TASK INPUT
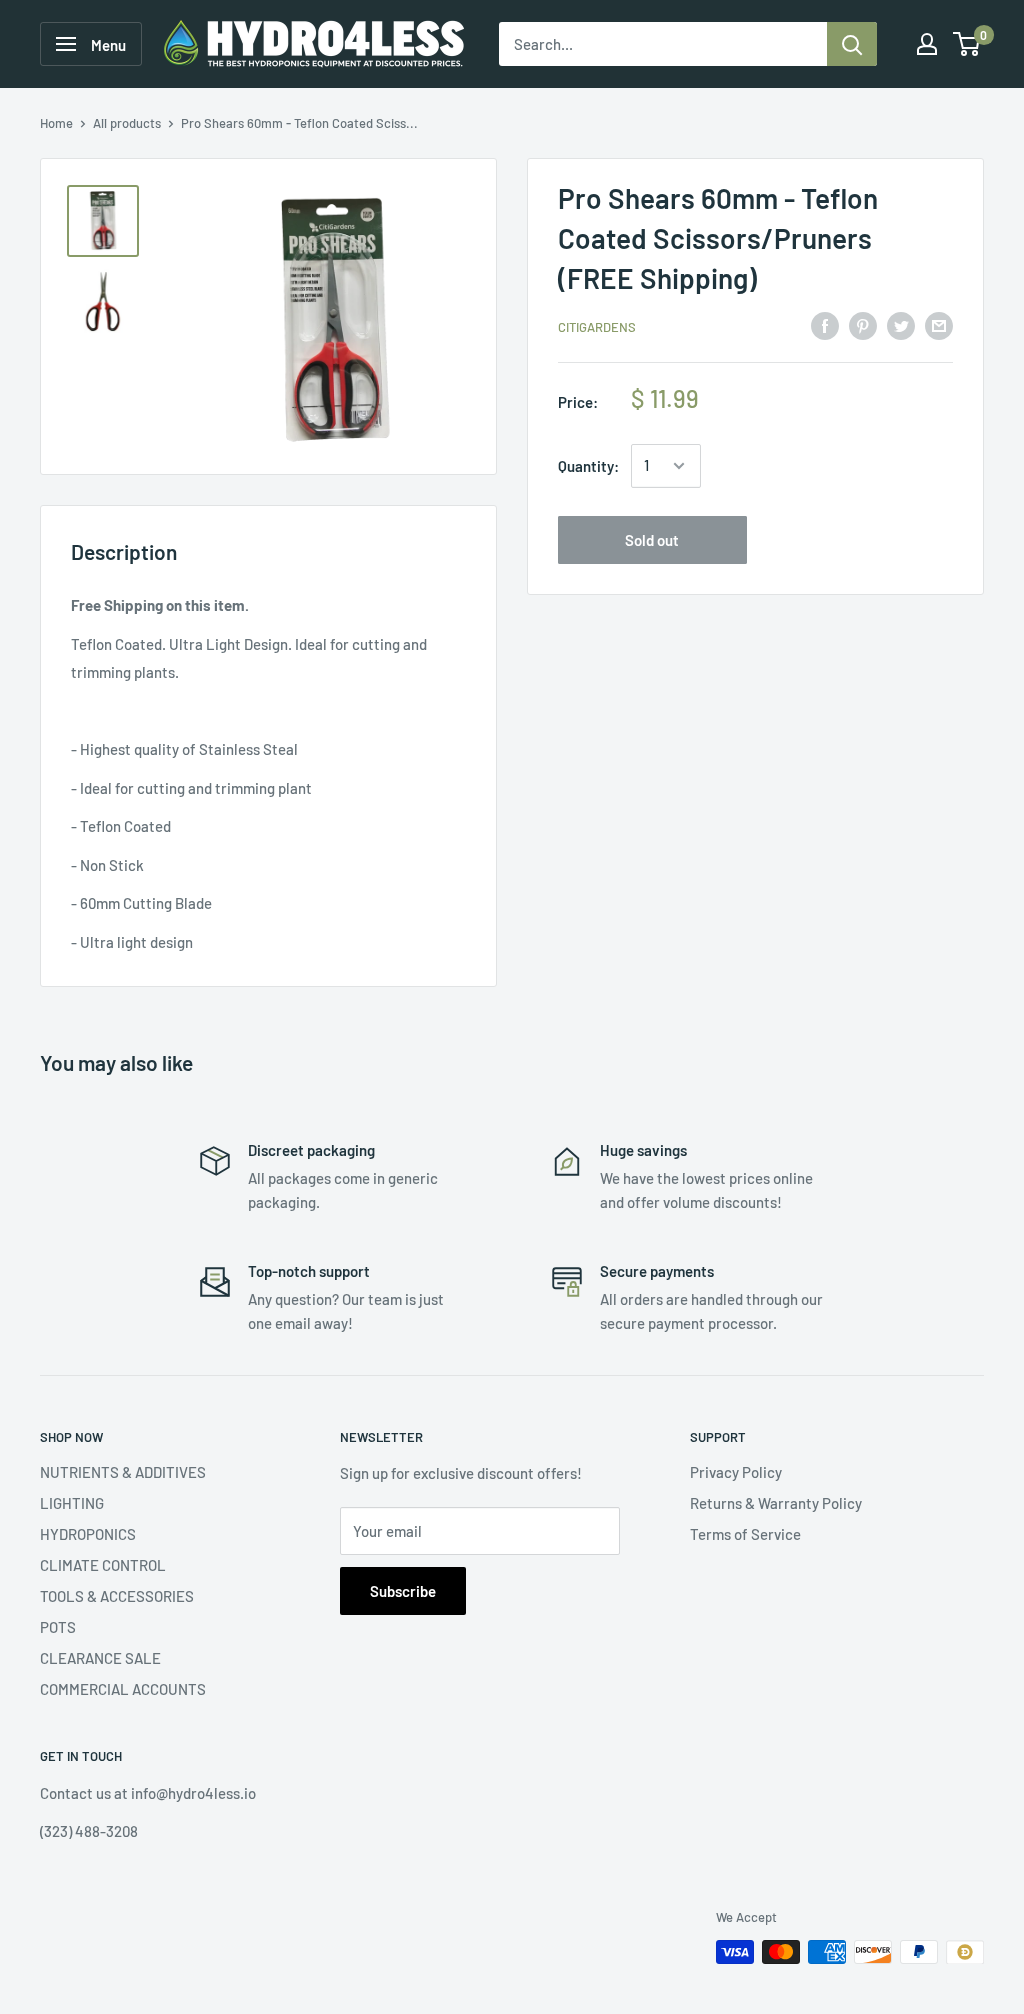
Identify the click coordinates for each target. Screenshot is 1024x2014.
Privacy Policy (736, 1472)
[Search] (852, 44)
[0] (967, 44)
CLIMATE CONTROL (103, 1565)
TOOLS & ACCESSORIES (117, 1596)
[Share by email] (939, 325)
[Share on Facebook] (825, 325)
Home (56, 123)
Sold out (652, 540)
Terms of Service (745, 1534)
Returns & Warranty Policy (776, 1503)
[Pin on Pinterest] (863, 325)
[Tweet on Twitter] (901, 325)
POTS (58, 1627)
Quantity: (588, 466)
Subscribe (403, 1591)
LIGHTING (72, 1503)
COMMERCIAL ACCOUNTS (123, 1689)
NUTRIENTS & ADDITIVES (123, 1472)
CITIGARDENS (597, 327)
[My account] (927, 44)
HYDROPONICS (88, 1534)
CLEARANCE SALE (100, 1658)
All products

ACTIVITY
Where the string "Policy" appears in a line of the entries, count that line, and state the total alone.

WRITTEN ANSWER
2